Cruisers of all ages also want internet connectivity. Consider: AmaWaterways reports it spends more money on Wi-Fi than it does on fuel.
“There’s this arms race of innovation,” says Greg Ross-Munro, CEO of Sourcetoad, which builds software for ships.
As the barrier to entry gets lower and the technology gets better, more river ships will offer things like streaming music and the ability to order room service or book a shore excursion by way of interactive TV. The rollout of 5G cellular network technology in Europe will also ramp up internet speed, Ross-Munro said.
“My favorite feature that you will see everywhere soon is using your mobile device as a second screen — so you can sit outside on the balcony, watching a live football game, while your cabin mate, lying in bed, watches a movie on the main TV,” he added. “At home, people expect to make a restaurant reservation on Open Table, watch Netflix on TV, and use Trip Advisor for recommendations. You are going to get that same type of app experience on river ships in the next six months to a year. It’s not what passengers want; it’s what they expect.”
Walter Littlejohn, vice president and managing director of Crystal River Cruises, said the line would have “new innovations” to announce soon, adding: “The digital experience is very much a part of modern travel. For some, fully immersing themselves in the moment and getting away from devices is part of vacation, and for others, the joy is sharing the experiences with friends and family around the globe.”

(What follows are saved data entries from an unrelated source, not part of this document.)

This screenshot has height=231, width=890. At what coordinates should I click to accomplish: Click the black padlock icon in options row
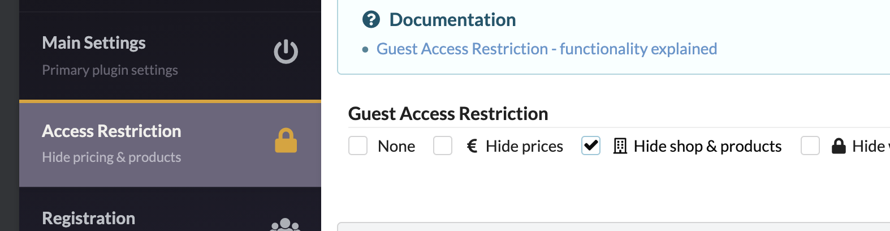click(839, 146)
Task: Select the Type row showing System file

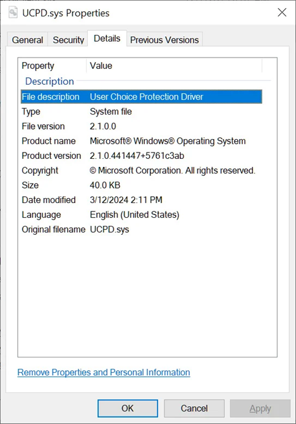Action: tap(142, 111)
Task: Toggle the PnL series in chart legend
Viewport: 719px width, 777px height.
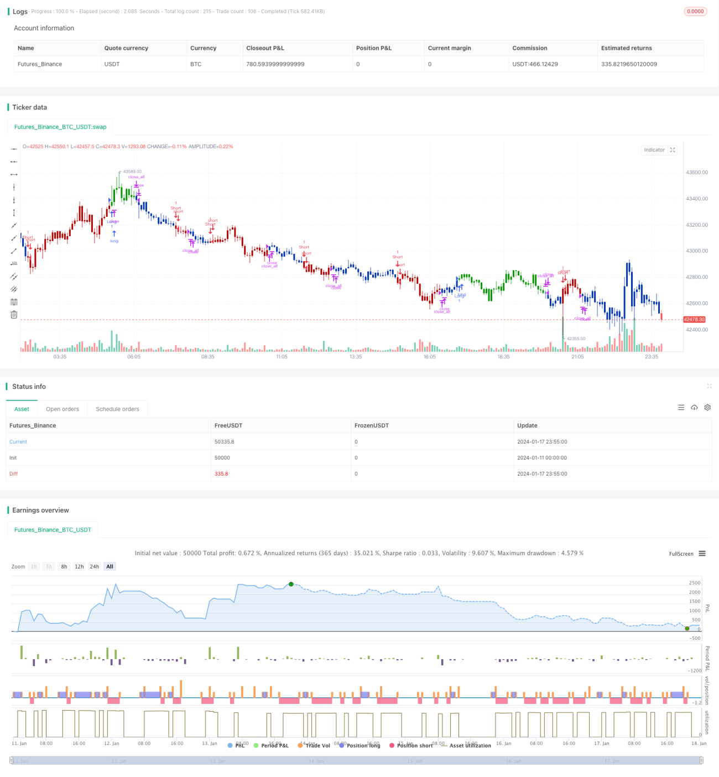Action: [x=236, y=745]
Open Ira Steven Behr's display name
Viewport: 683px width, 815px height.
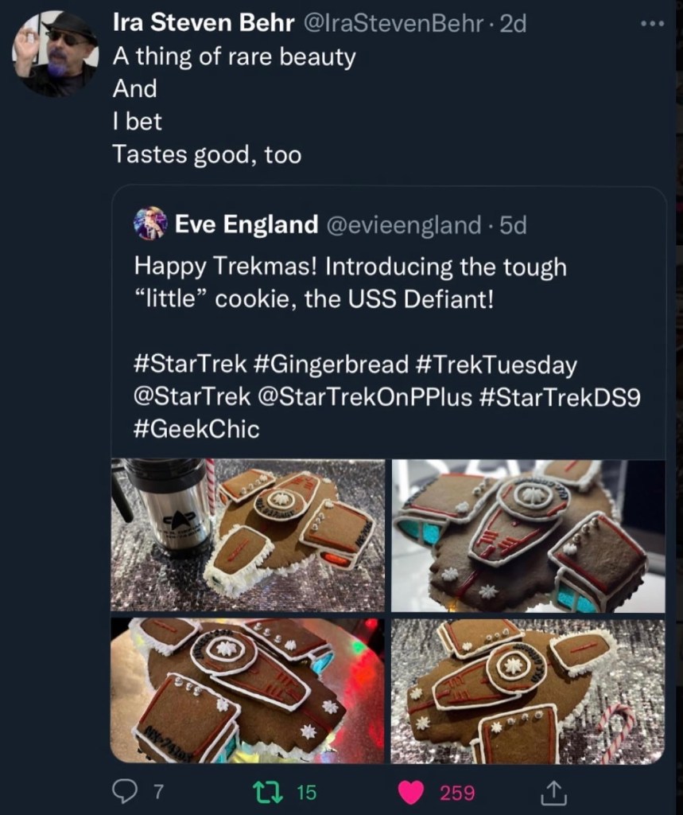[x=204, y=25]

Chandler and Dan Baird, who live in Lubbock, Texas, posted lots of photos from their cruise in Germany — and they’re already looking forward to the next one.
“You show up, everything’s planned for you, yet it’s not regimented,” Chandler Baird said. “We love that we cruise at night and wake up the next morning in a new city, in the heart of the destination. And you know what? There are passengers of all ages. This is how we want to travel forever.”